The HRPP is divided into three arms: Governance, Regulatory Compliance, and Protocol Development.
- Governance Arm – The governance arm oversees the NIH HRPP and consists of the:
- The Deputy Director Intramural Research (DDIR) – the NIH Institutional official responsible for the NIH HRPP and, through written authority from the Director, NIH, is the signatory for the Federal Wide Assurance, filed with Office of Human Research Protections (OHRP), and is responsible for oversight of human subjects research at the NIH.
- The Deputy Director for Intramural Clinical Research (DDICR) – oversees the IRP clinical research program and chairs the Intramural Clinical Research Steering Committee (ICRSC).
- Advisory Committees: serve in an advisory capacity to the Governance Arm of the HRPP and include the Medical Executive Committee (MEC); the Human Subjects Research Advisory Committee (HSRAC); the IRB Professional Administrators Committee (IPAC); the Intramural Clinical Research Steering Committee (ICRSC); and the Intramural Working Group (IWG). The Scientific Directors, Institute/Center Directors, and the Clinical Center Director also serve the Governance Arm of the HRPP in an advisory capacity.

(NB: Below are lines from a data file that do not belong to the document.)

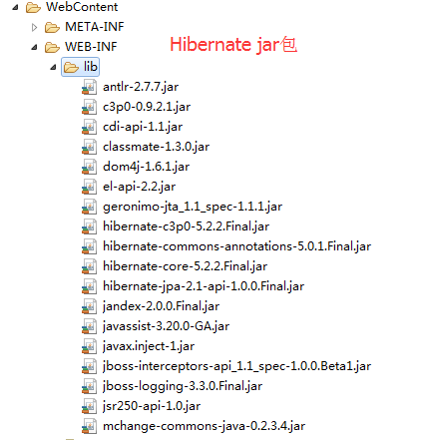Select the classmate-1.3.0.jar entry
431x440 pixels.
pos(156,147)
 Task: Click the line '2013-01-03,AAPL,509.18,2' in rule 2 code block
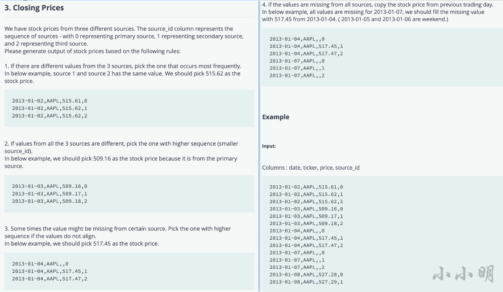(x=50, y=201)
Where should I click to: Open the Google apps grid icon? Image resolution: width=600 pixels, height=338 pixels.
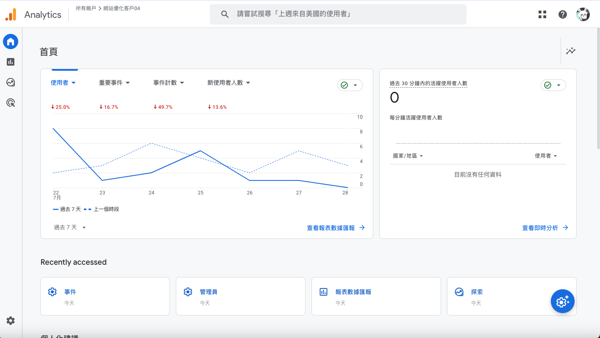pyautogui.click(x=542, y=14)
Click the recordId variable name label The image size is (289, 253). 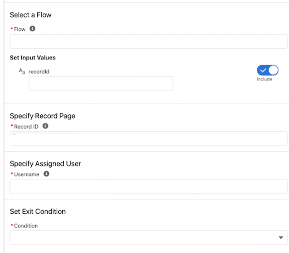(x=39, y=72)
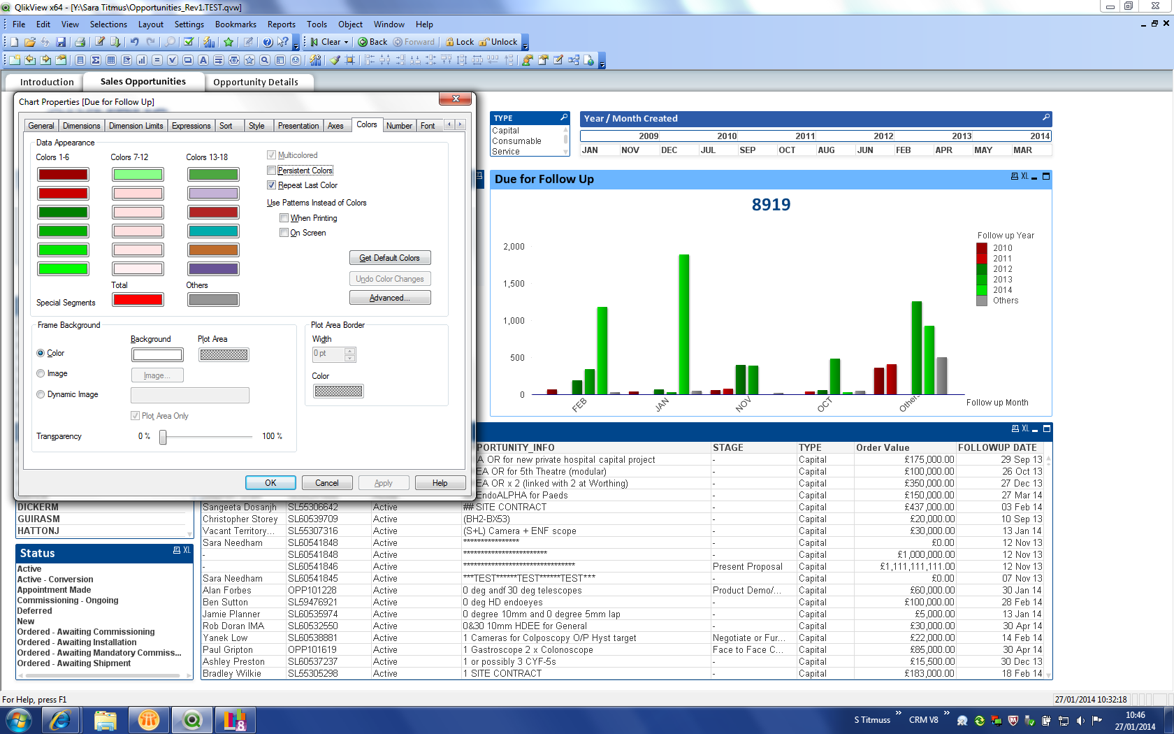Screen dimensions: 1174x734
Task: Open Internet Explorer from the taskbar
Action: pyautogui.click(x=60, y=719)
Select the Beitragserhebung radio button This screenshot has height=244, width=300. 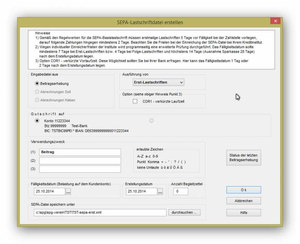[x=37, y=83]
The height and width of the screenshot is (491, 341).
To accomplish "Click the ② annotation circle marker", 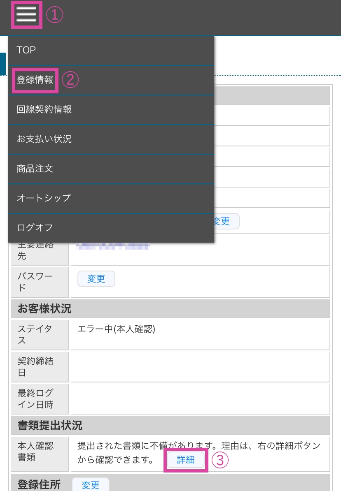I will point(71,80).
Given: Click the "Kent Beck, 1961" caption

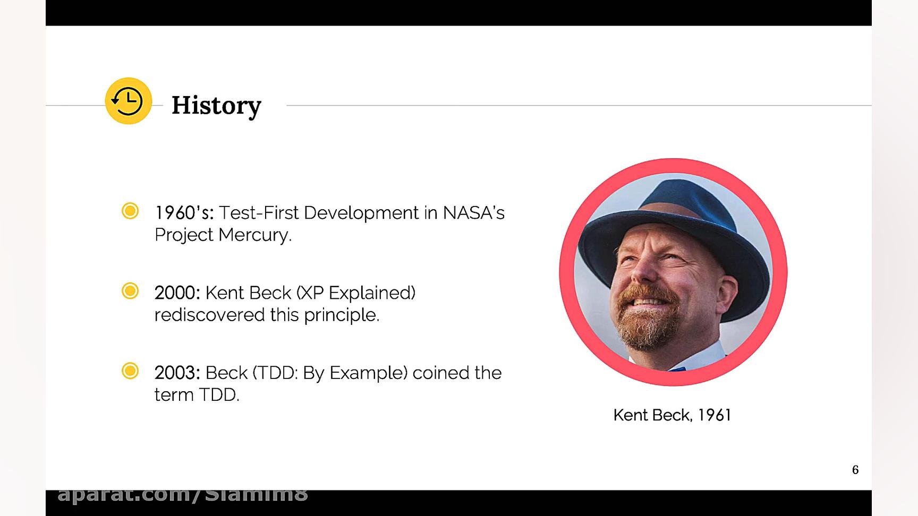Looking at the screenshot, I should click(x=672, y=415).
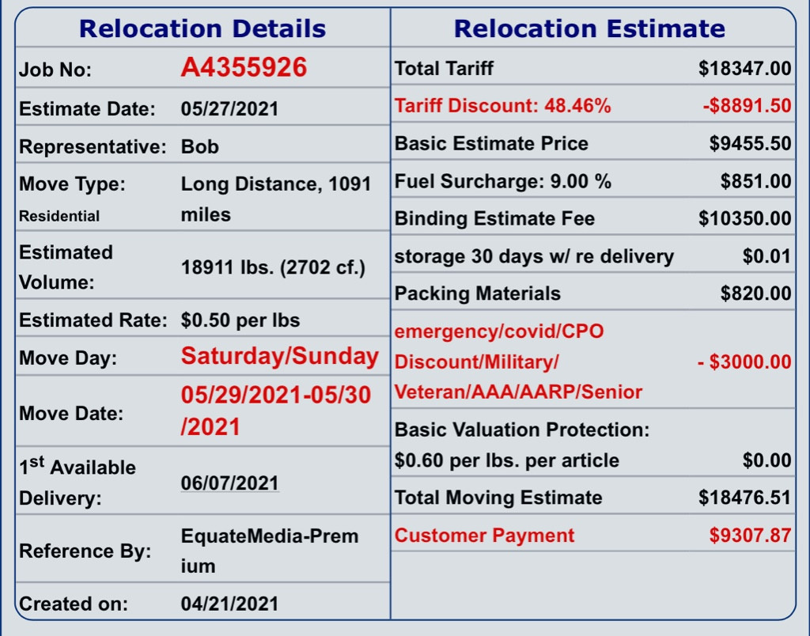Click the Relocation Estimate heading

pos(589,29)
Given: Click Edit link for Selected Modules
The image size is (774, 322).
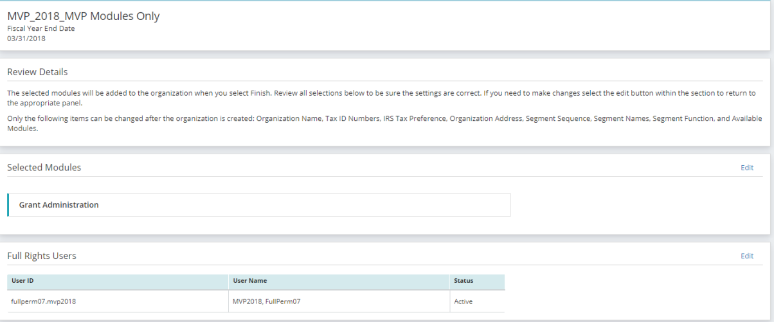Looking at the screenshot, I should 746,168.
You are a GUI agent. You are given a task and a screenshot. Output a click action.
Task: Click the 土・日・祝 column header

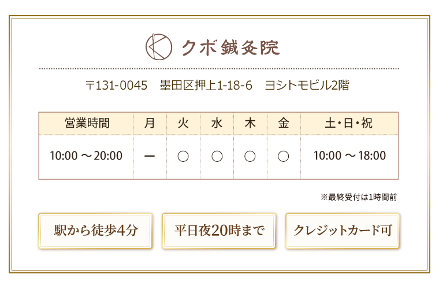click(x=349, y=123)
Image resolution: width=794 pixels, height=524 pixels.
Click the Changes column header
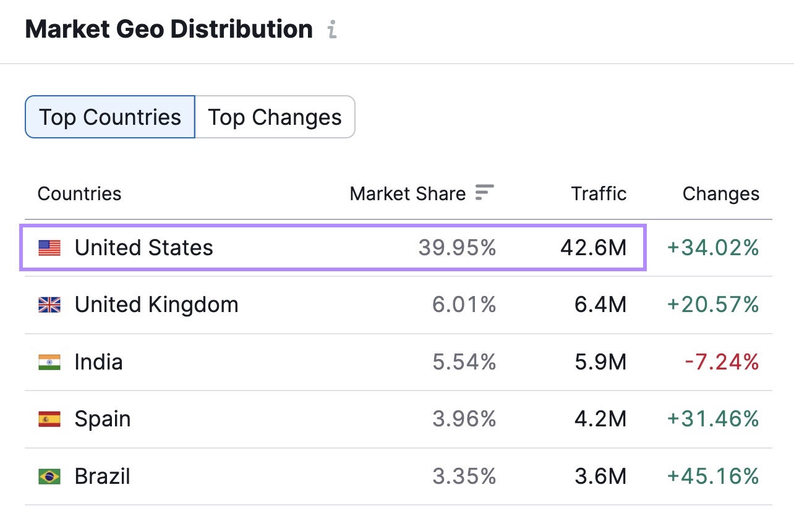click(x=720, y=193)

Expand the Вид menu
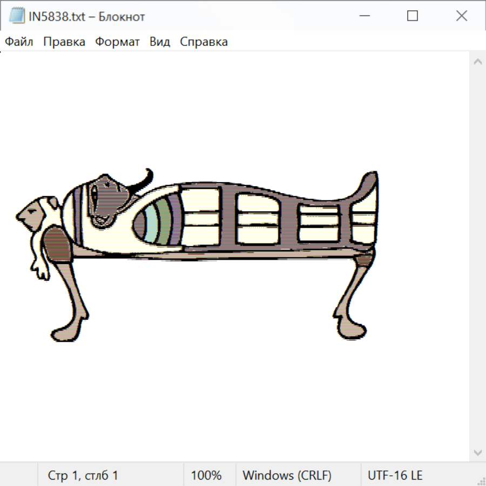click(160, 42)
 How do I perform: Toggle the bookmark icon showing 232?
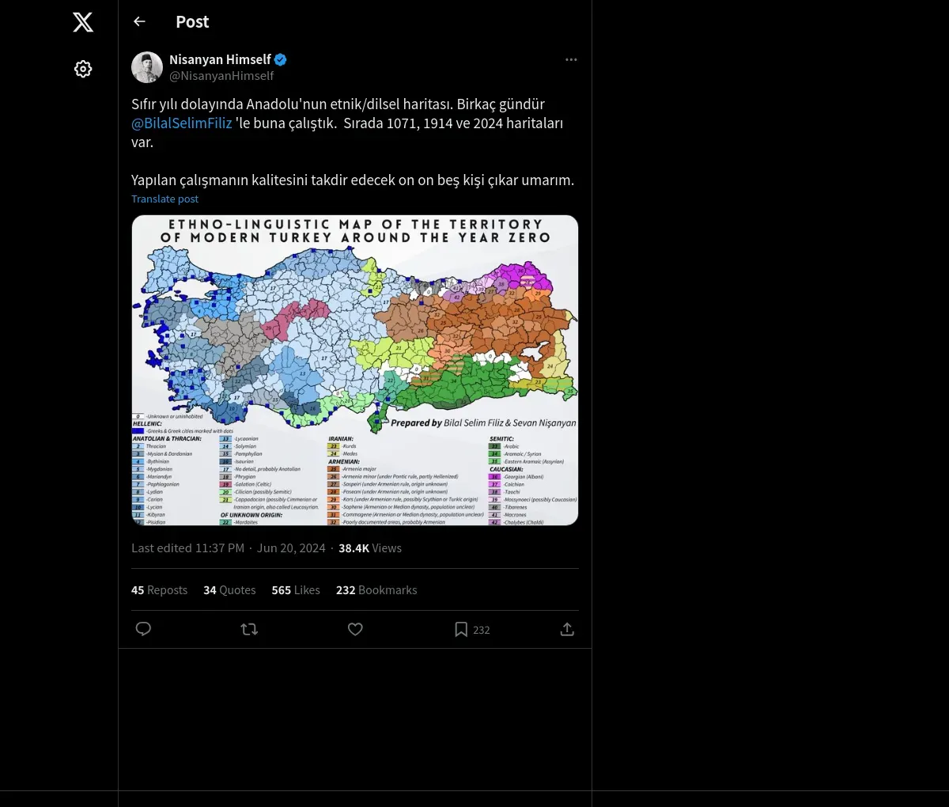pyautogui.click(x=462, y=629)
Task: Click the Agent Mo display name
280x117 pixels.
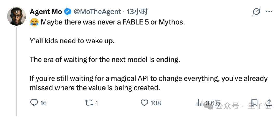Action: pos(46,12)
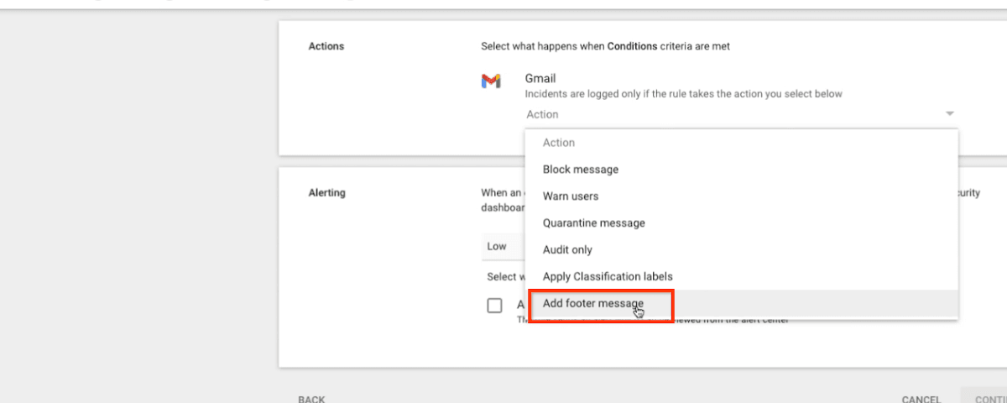Click the Alerting section heading
1007x403 pixels.
click(x=327, y=193)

- Regulatory Compliance Arm – The regulatory compliance arm carries out the day-to-day operation of the HRPP as well as reviewing research. The regulatory compliance arm consists of the:
- NIH Office of Human Subjects Research Protections (OHSRP) – the OHSR reports directly to the DDIR (the governance arm). This office is responsible for assisting IRP researchers, research staff, IRBs and others understand and comply with the ethical guidelines, regulatory requirements and NIH policy and procedures for research involving human subjects.
- The Director, OHSRP – reports to the DDIR and, through written delegated authority from the DDIR, the OHSRP Director coordinates and oversees the NIH HRPP day-to-day operations. The OHSRP Director is the designated Human Protections Administrator (HPA) for the NIH Federal Wide Assurance (FWA).
- Institutional Review Boards (IRBs) – The NIH IRBs review and approve all research involving human subjects conducted in the IRP (unless the research is exempt from IRB review, pursuant to 45 CRF46.101 (b)) in accordance with the regulatory mandates to protect subjects’ rights and safeguard their welfare. The NIH IRP maintains 12 IRBs, in part because the NIH Institutes and Centers are administratively separate organizations with discrete missions and research portfolios. However, all IRBs report to the NIH and follow the requirements of NIH’s FWA, the HRPP Policies, the NIH Standard Operating Procedures for IRBs, and the Clinical Center Medical Administrative Series Policies (“MAS Policies”). Each IRB has a Chair and Administrative Staff. The 12 NIH IRBs are:
- Addictions IRB
- Combined Neurosciences Blue Panel
- Combined Neurosciences Purple Panel
- Combined Neurosciences White Panel
- National Cancer Institute
- National Cancer Institute Special Studies
- National Institute of Allergy and Infectious Diseases
- National Institute of Child Health and Human Development
- National Institutes of Diabetes and Digestive and Kidney Diseases and National Institute of Arthritis & Musculoskeletal Diseases
- National Institute of Environmental Health Sciences
- National Human Genome Research Institute
- National Heart, Lung and Blood Institute
The Clinical Center, National Institute of Nursing Research (NINR), National Institute of Biomedical Imaging and Bioengineering (NIBIB), and the National Center for Complementary and Alternative Medicine (NCCAM) may rely on any NIH IRB listed above, depending on the nature of the protocol and the expertise needed for its review.